[Texto do documento]
----------
Uma leitura cuidadosa da Parashá revela que a abordagem da Torá a esta questão opera em três níveis completamente diferentes. Uma é política, a segunda é psicológica e a terceira é teológica.

 

O primeiro nível é simples. A Parashá propõe dois ciclos de redistribuição, Shemitá (Ano Sabático) e Yovel (Jubileu), o sétimo e o quinquagésimo ano. A intenção aqui é restaurar a igualdade de condições por meio de uma combinação de remissão de dívidas, libertação de escravos e devolução de terras ancestrais a seus proprietários originais. Esta é uma forma de corrigir as desigualdades acumuladas sem intervenção constante na economia. Essa é a dimensão política.

 

A dimensão psicológica é o que os revolucionários franceses chamavam de fraternidade. Dez vezes as leis em Behar usam a palavra "irmão". "Não engane seu irmão." "Se seu irmão ficar pobre." "O redentor mais próximo virá e resgatará o que seu irmão vendeu." Esta é uma lógica evolucionária sólida. Sabemos pelo trabalho de W. D. Hamilton e outros sobre seleção de parentesco, que o condutor mais básico do altruísmo é a família. Fazemos sacrifícios mais prontamente por aqueles mais próximos a nós.

 

É por isso que, em grande medida, desde o início da história judaica até hoje, os judeus se consideram uma única família, descendentes de Abraão, Isaque e Jacó, Sara, Rebeca, Raquel e Lia. Uma coisa é legislar o altruísmo, por meio de instituições como o sétimo e o quinquagésimo ano. Outra é estruturar uma sociedade de forma a fazer com que as pessoas se sintam unidas por um vínculo inquebrável de responsabilidade compartilhada. Daí as narrativas de Gênesis, focadas predominantemente no povo de Israel não como nação, mas como família. Lei e narrativa aqui andam de mãos dadas. Porque todo o povo judeu é uma única família vastamente extensa e, portanto, devemos ajudar quando um de nossos irmãos ou irmãs se torna indigente. Esta é a etnicidade a serviço da moralidade.
----------
[Extrato da listagem]
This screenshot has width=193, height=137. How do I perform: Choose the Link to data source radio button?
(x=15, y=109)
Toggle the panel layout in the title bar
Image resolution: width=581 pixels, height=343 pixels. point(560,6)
----------
Segundo o texto sobre a Parashá, quais são os dois ciclos de redistribuição que ela propõe? Responda em uma frase, por favor. A listagem não é necessária para responder.

Shemitá (Ano Sabático) e Yovel (Jubileu), o sétimo e o quinquagésimo ano.